** Task brief **
Go to the line holding "Open the Change credentials dialog" in the data below. Return it and each line after it through the last, exactly, and skip the pictures.

[Stored data]
═══
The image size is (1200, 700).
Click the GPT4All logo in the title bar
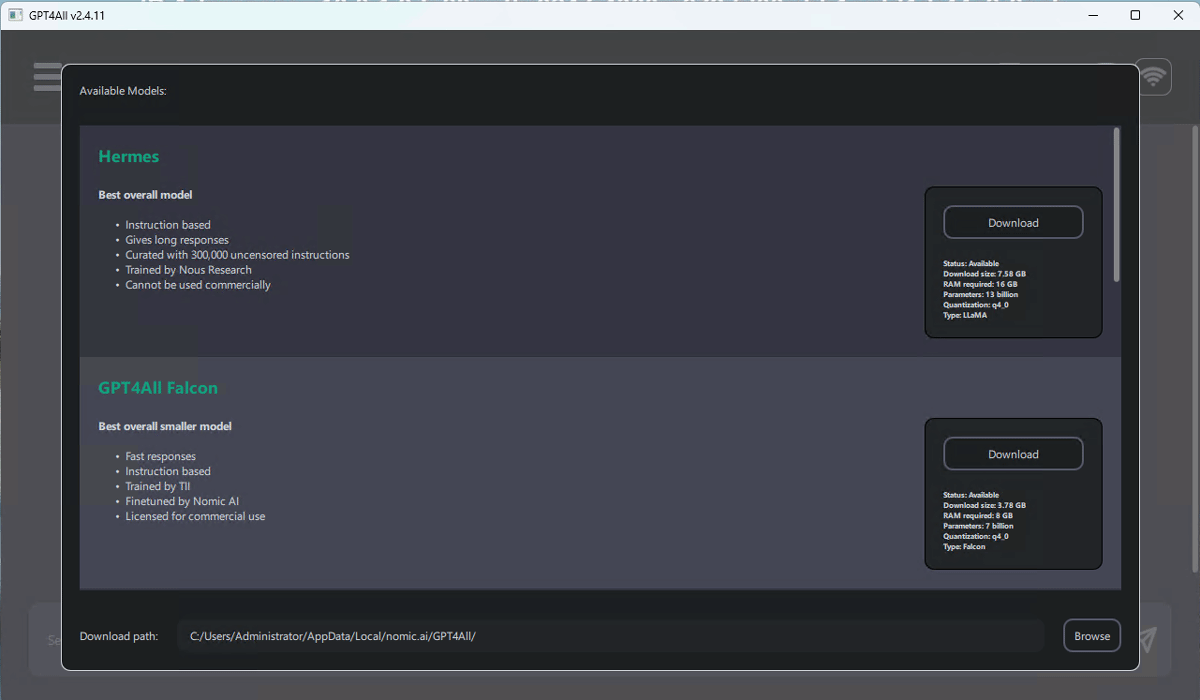click(x=14, y=14)
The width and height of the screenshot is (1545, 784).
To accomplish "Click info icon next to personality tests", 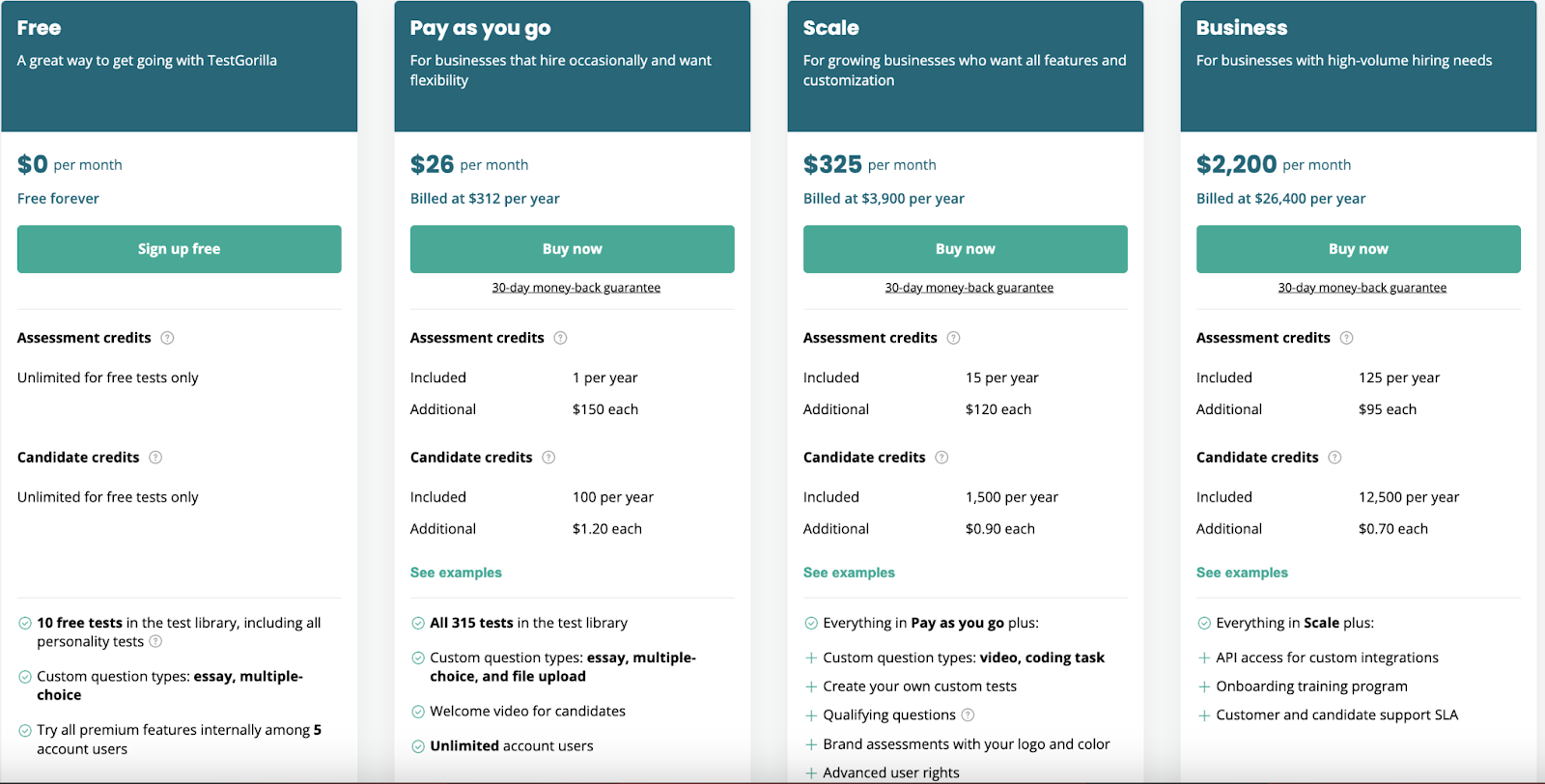I will click(155, 642).
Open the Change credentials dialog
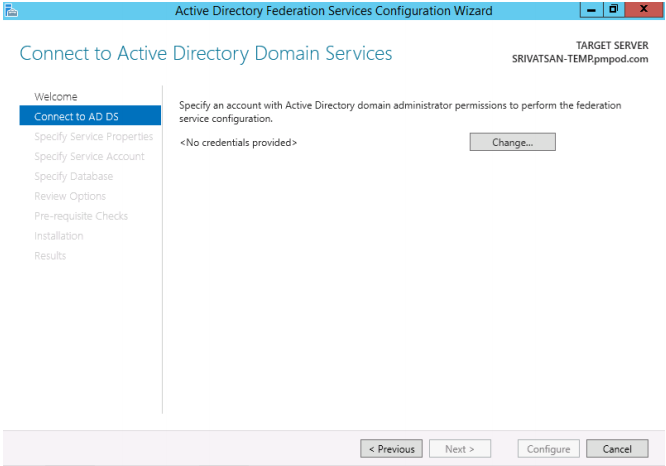 click(x=512, y=142)
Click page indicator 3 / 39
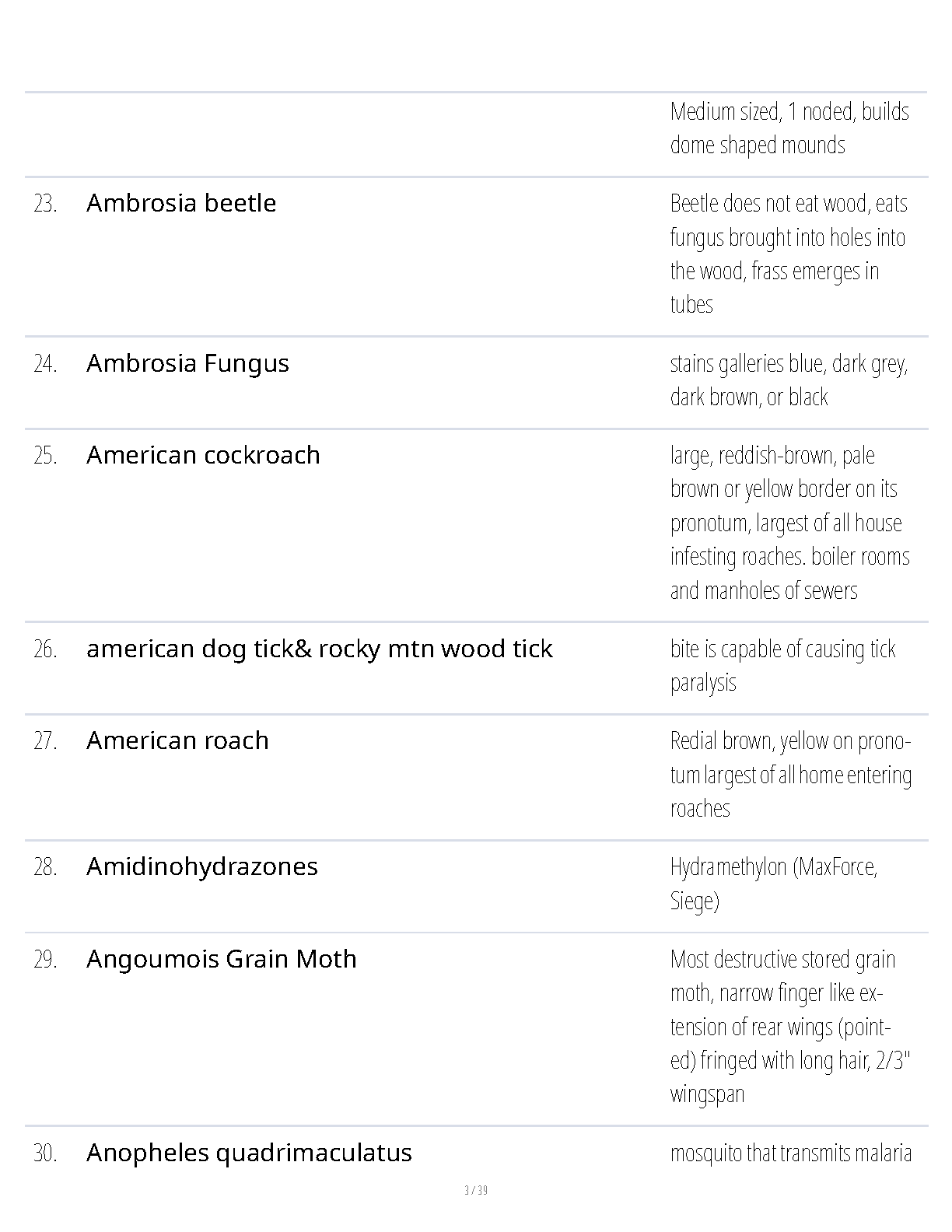The width and height of the screenshot is (952, 1232). [x=476, y=1191]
═══
** Solution to the exercise **
Open the Change credentials dialog
 click(x=512, y=142)
Click page indicator 3 / 39
The width and height of the screenshot is (952, 1232). [x=476, y=1191]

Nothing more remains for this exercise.